Presentation on theme: "Coordinated and Subordinated Sentences. Writing composed entirely of isolated independent clauses sounds childish and “choppy.” Instead, combine small."— Presentation transcript:
Coordinated and Subordinated Sentences
Writing composed entirely of isolated independent clauses sounds childish and “choppy.” Instead, combine small clauses together, to form more flowing, complex sentences, Coordinated and Subordinated sentences.
Coordinated Sentence This is two small sentences (independent clauses) joined together with a coordinating conjunction. You can easily remember what coordinating conjunctions are with the word FANBOYS for, and, nor, but, or, yet, so Ind, FANBOYS ind. I have a dog, and his name is Caesar. I love Lucy, and she loves me.

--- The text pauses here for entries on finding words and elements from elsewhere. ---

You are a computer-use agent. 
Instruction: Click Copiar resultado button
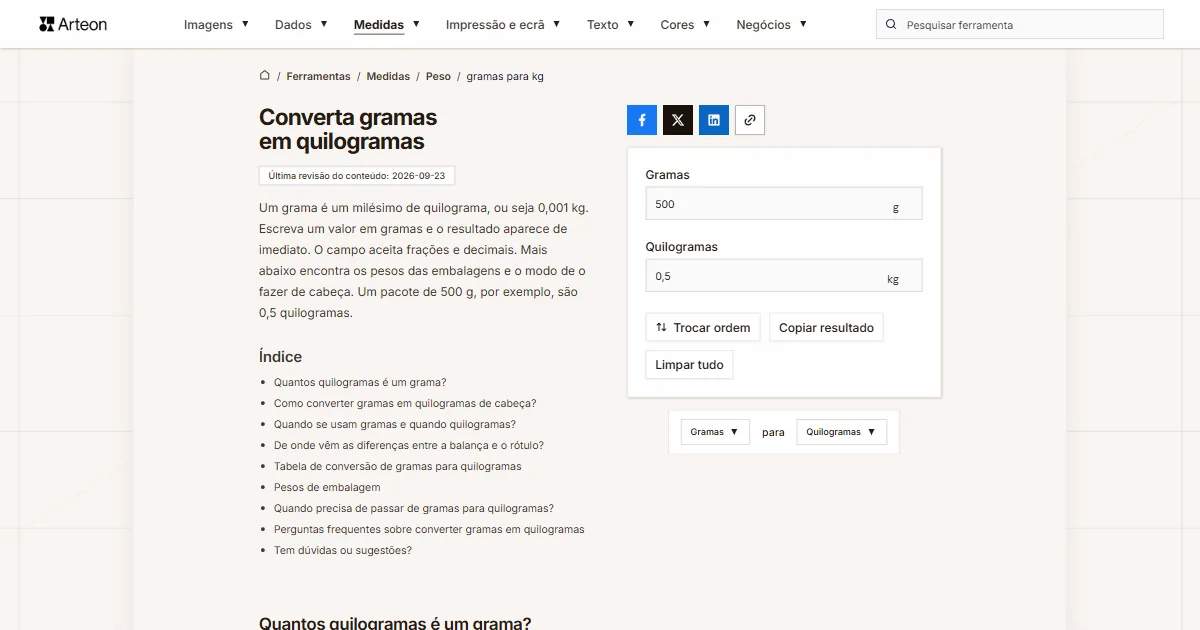(826, 327)
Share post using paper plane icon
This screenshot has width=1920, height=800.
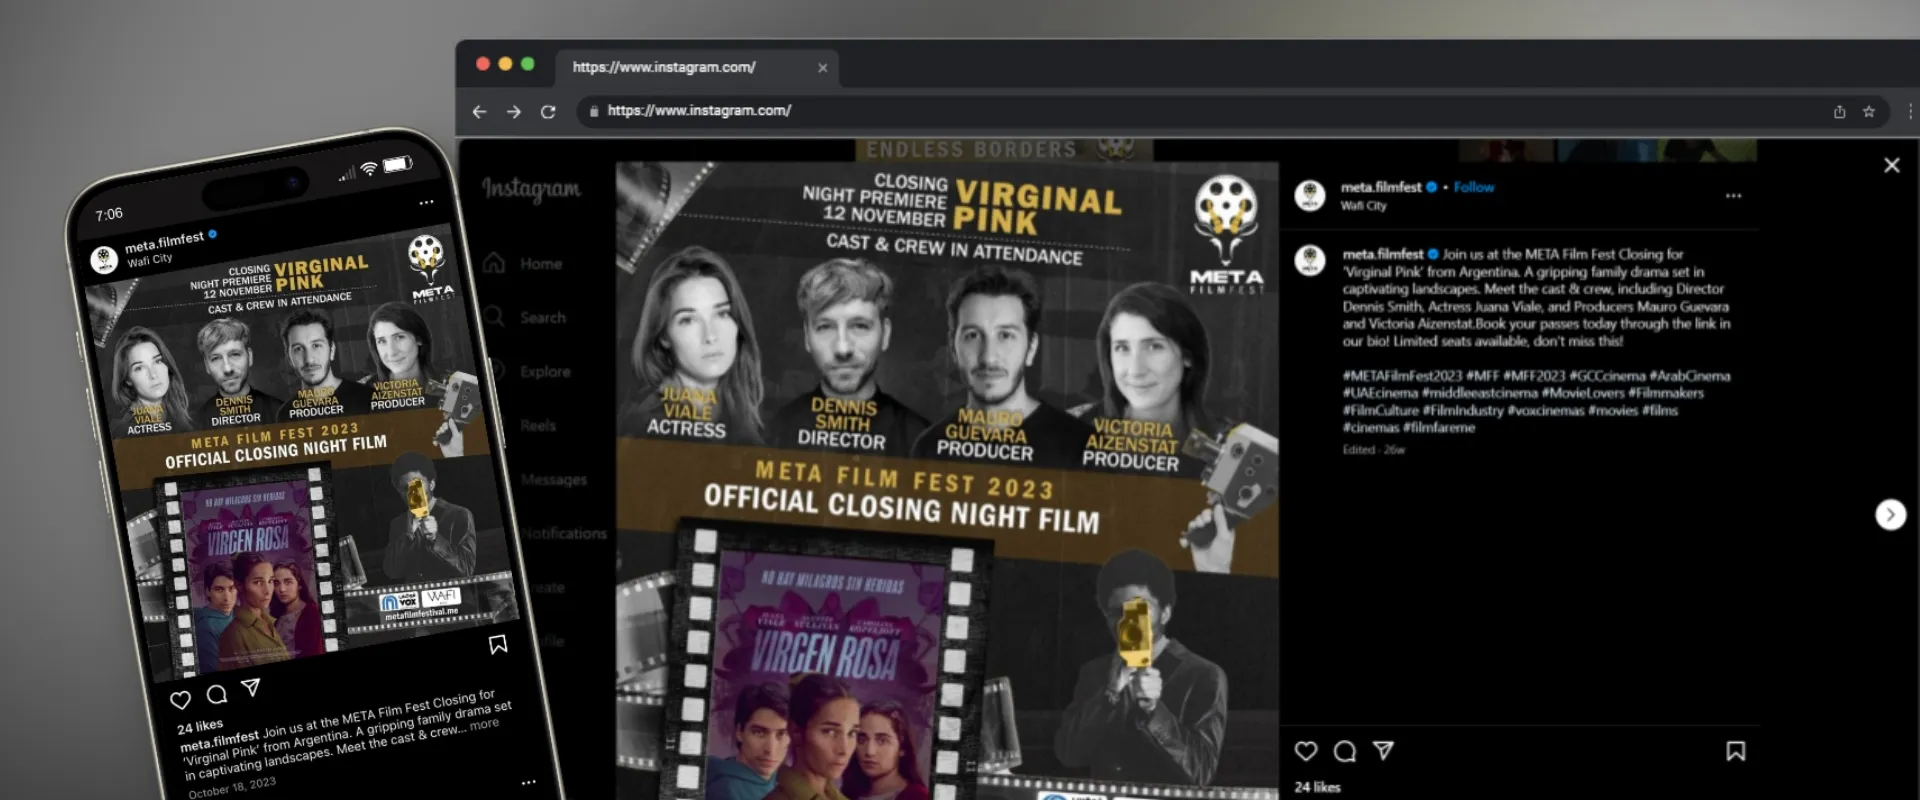1383,750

Subordinated Sentence This is a combination of a dependent (or subordinate) clause and an independent clause. You can easily recognize a dependent (or subordinate) clause because it always starts with a subordinating conjunction. SUBORDINATING CONJUNCTIONS Although, as soon as, because, even though, unless, until, while, if, since, when, whenever. Dep, indep. OR Indep dep. (Note that when the dependent clause comes first, it is followed by a comma) Since it is on sale, you should buy that shirt. Skunks do not spray unless they are scared.
Note that you can almost always reverse the order of the two parts of a subordinated sentence. You might do this if you prefer one version over the other. However, note that you will need to change the punctuation. Because Tuan likes to stay up late, he watches a lot of movies. Tuan watches a lot of movies because he likes to stay up late.